Jerusalem Post : Lessons from Islamabad

Tuesday, August 19, 2008

Lessons from Islamabad

August 19, 2008

When Pakistani president Pervez Musharraf shook hands with prime minister Ariel Sharon at the UN General Assembly in September 2005, Israelis hoped they were witnessing the dawn of a new era in relations between the second most populous Muslim state and the world's only Jewish one.

There remain Israelis who think Musharraf's resignation on Monday "was a major loss." Others believe Musharraf simply wanted to capitalize on that handshake, along with an unprecedented address to American Jewish leaders in order to bolster his image in Washington as a Muslim moderate.

He never even came close to establishing diplomatic relations with Israel. He did, however, let it be known that the Palestinian problem "lies at the heart of terrorism in the Middle East and beyond."

Musharraf's analysis demands a high degree of gullibility. One would have to believe that a car bombing at an Algerian police academy which took 43 lives; the deaths of 10 French NATO soldiers at the hands Taliban guerrillas near Kabul; and a suicide bombing outside a hospital in northwest Pakistan which claimed 25 lives - all incidents that took place yesterday - were somehow attributable to the Palestinian problem.

Of course, what more accurately "lies at the heart of terrorism" worldwide is the convulsive struggle now taking place within Islam itself, pitting those who want accommodation with Hindu, Christian, Jewish and other civilizations, against fanatics who demand total capitulation from the "infidels."

MUSHARRAF'S departure after nine years in power contributes to an atmosphere of uncertainty. Who will replace him? What of the war on terror? Most critically, who will control Pakistan's nuclear arsenal?

Pakistan is a failed state. It cannot provide for its 165 million people, 32 percent of whom live in abject poverty. The regime does not exercise control over large swaths of its territory. Washington, which has funneled $10 billion in military assistance to Islamabad only to discover that much of it was misdirected, would like to believe that Pakistan will "remain" an ally against the Islamists. It hopes bickering Pakistani politicians led by Asia Ali Zardari (the assassinated Benazir Bhutto's widower) and Nawaz Sharif will agree on a presidential successor. And it prays that the 18-member National Command Authority, mostly military types, will keep a tight rein on Pakistan's 150 nuclear warheads.

Musharraf claimed that A. Q. Khan, the scientist who proliferated nuclear know-how to Iran, was a rogue actor, and Washington found it expedient to accept this explanation.
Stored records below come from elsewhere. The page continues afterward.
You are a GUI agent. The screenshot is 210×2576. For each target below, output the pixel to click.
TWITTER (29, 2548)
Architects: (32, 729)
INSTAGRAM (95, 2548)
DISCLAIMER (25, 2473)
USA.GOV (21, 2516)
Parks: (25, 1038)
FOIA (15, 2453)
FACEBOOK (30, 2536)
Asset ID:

Now there is talk that not only will Khan be fully rehabilitated, but he just might become the country's new president.

Pakistan's military is now led by Gen. Ashfaq Parvez Kayani. He presumably also oversees the powerful Inter-Services Intelligence Agency (which he headed from 2004-2007). The ISA has a murky history of divided loyalties.

In a match made in hell, it was Pakistani intelligence that first brought together Osama bin Laden and the Taliban's Muhammad Omar.

Events in Pakistan are not easy to gauge and often seem incoherent. Western analysts surmise the army does not want to fight radical Muslims, preferring to save its powder for use against India. Yet in the past 11 days, not a few Pakistani soldiers have been killed fighting pro-Taliban gunmen. Meanwhile, the head of Afghanistan's domestic intelligence agency insists that Pakistan is supporting the Taliban insurgency. US intelligence officials are reportedly convinced that Pakistan helped plan the July 7 bombing of India's embassy in Kabul that killed 41 people. And the main suspects in the assassination of Bhutto are Islamist warlords with ties to the ISI.

SHORTLY AFTER 9/11, then-US secretary of state Colin Powell gave Musharraf an ultimatum: "You are either with us or against us." Pakistan's leadership opted to cooperate with the West, champion moderate Islam and appease Islamist forces within the country.

In a sense, Pakistan has been "with us and against us."

Western observers can draw at least two lessons from the Pakistani experience. First, instability in Pakistan and Afghanistan is mostly endemic; if the Arab-Israel conflict were solved tomorrow - in its entirety - the impact on south Asia would be marginal. And second, Western leaders should stop deluding themselves about the utility of working with Muslim counterparts who cannot - or will not - deliver on their promises.